> **Required action**:
Leaving nothing out, set down all the data exactly.

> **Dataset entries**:
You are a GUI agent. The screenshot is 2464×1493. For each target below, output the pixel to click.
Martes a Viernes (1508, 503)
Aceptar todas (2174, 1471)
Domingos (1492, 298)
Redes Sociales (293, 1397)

> **Expected output**:
You are a GUI agent. The screenshot is 2464×1493. For each target below, output the pixel to click.
Martes a Viernes (1508, 503)
Aceptar todas (2174, 1471)
Domingos (1492, 298)
Redes Sociales (293, 1397)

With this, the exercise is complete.